We can investigate the latent space a bit more. Let us build a grid of points that is spanned by the mean encodings for digit "0" and digit "9" in the training data set.

In [None]:
# compute grid of latent vectors
zgrid = create_grid(train_mean_encodings[0], train_mean_encodings[9])

# visualize it
plot_encoding((train_encoding, train_labels), (test_encoding, test_labels), zgrid)

Again we reconstruct and plot the images corresponding to these encodings.

In [None]:
# compute mean images
xgrid = train_mean + zgrid.mm(V[:, :2].t())

plot_images(xgrid)

We turn back to the MNIST data set.

## Task 2

Compute the reconstruction `test_reconstruction` $\in \mathbb{R}^{10000 \times 784}$ of the images in the MNIST test data set.

In [None]:
test_reconstruction = # WRITE YOUR CODE HERE

We plot some test images and their reconstructed counterparts.

In [None]:
plot_reconstruction(test_images, test_reconstruction, test_labels)

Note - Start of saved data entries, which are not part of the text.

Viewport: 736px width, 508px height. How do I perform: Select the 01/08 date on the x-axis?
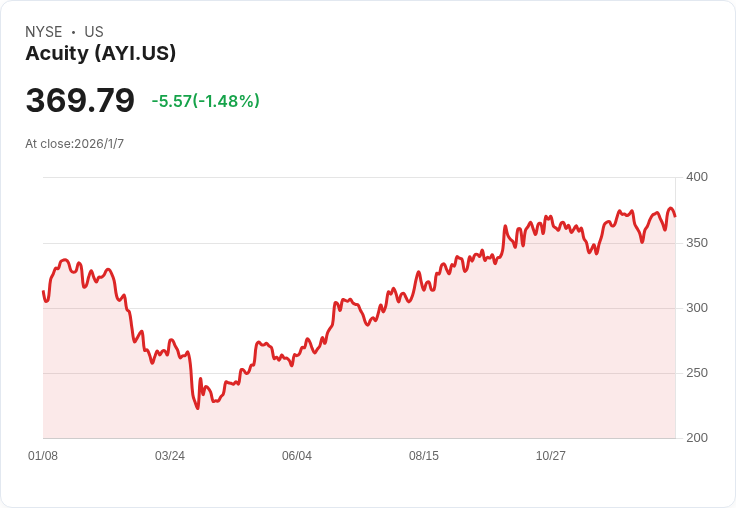43,456
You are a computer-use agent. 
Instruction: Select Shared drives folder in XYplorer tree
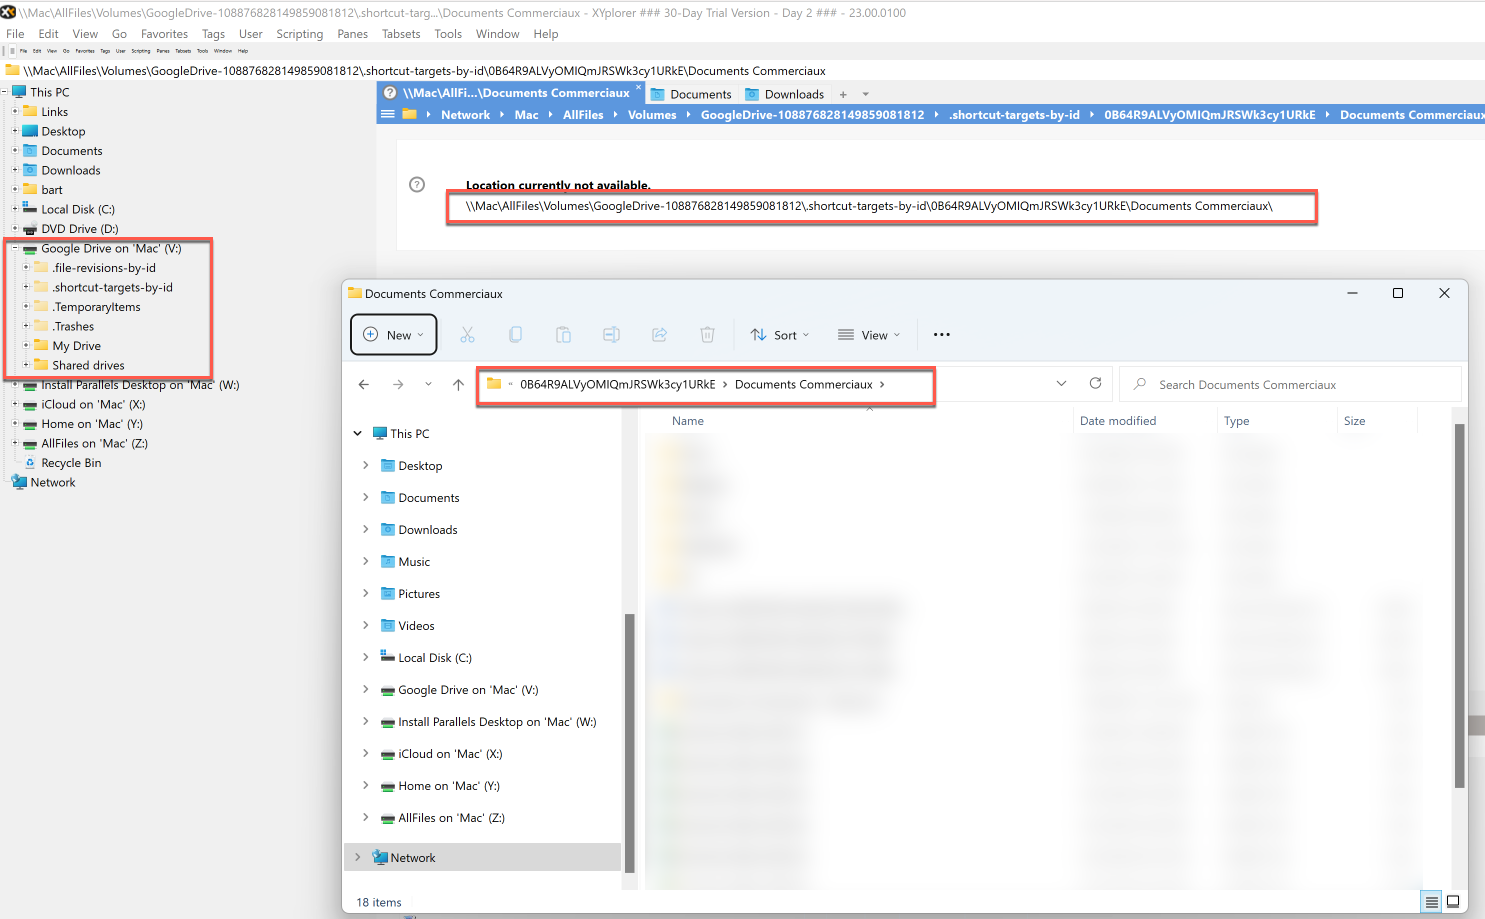tap(88, 366)
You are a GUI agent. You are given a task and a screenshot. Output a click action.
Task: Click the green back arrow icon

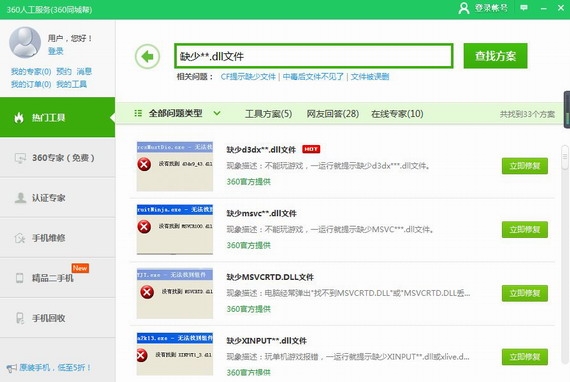click(147, 57)
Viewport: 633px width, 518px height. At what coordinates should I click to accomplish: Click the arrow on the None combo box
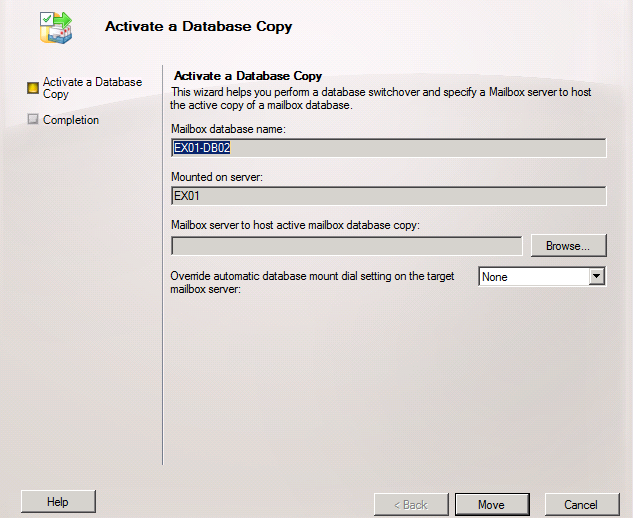(x=597, y=277)
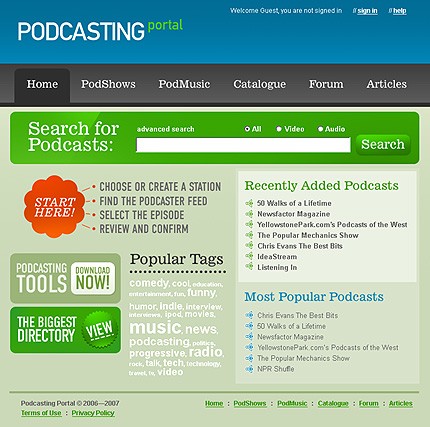Click green icon beside 50 Walks of a Lifetime
This screenshot has width=430, height=427.
(249, 203)
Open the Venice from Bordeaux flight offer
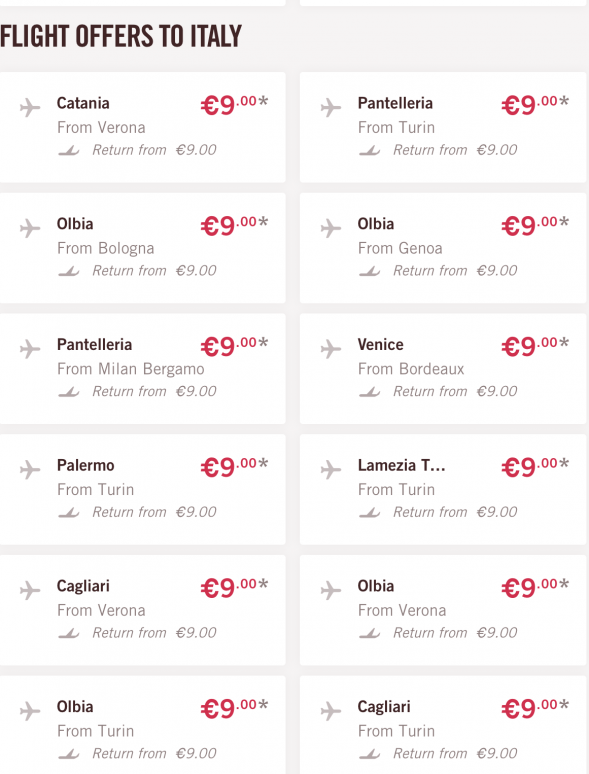 pos(443,369)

The comparison of the original images and their reconstructions provides us with some intuition for how much information is lost by the compression of the images to the two-dimensional latent space. As a less subjective measure we calculate the average squared reconstruction error
\begin{equation*}
\mathrm{sqerr} := \frac{1}{10000} \|\mathbf{x}_i - \tilde{\mathbf{x}}_i\|^2_2
\end{equation*}
of the images $\mathbf{x}_i \in {[0,1]}^{784}$ and their reconstruction $\tilde{\mathbf{x}}_i \in \mathbb{R}^{784}$ ($i = 1,\ldots, 10000$) in the MNIST test data set.

In [None]:
sqerr = (test_images - test_reconstruction).pow(2).sum(dim=1).mean()
print(f"Average squared reconstruction error: {sqerr}")

An advantage of an objective measure such as the average squared reconstruction error is that it enables us to compare the PCA with other models for dimensionality reduction.

## Task 3

Answer Questions 4.1 and 4.2 in the lab instructions.

## Summary

In this first part of the lab session, we have seen how we can extract the two components from the MNIST images of hand-written digits that cause the largest variations in the data set. We can encode any such image (even from the test data set) by mapping it to the principal subspace, and we are able to produce a lossy reconstruction of the images. We generated even some new images, but only on a grid of points that we extracted from the encodings of the training data. In the next part of the lab we will work with a probabilistic model that allows us to sample new images in a more general way.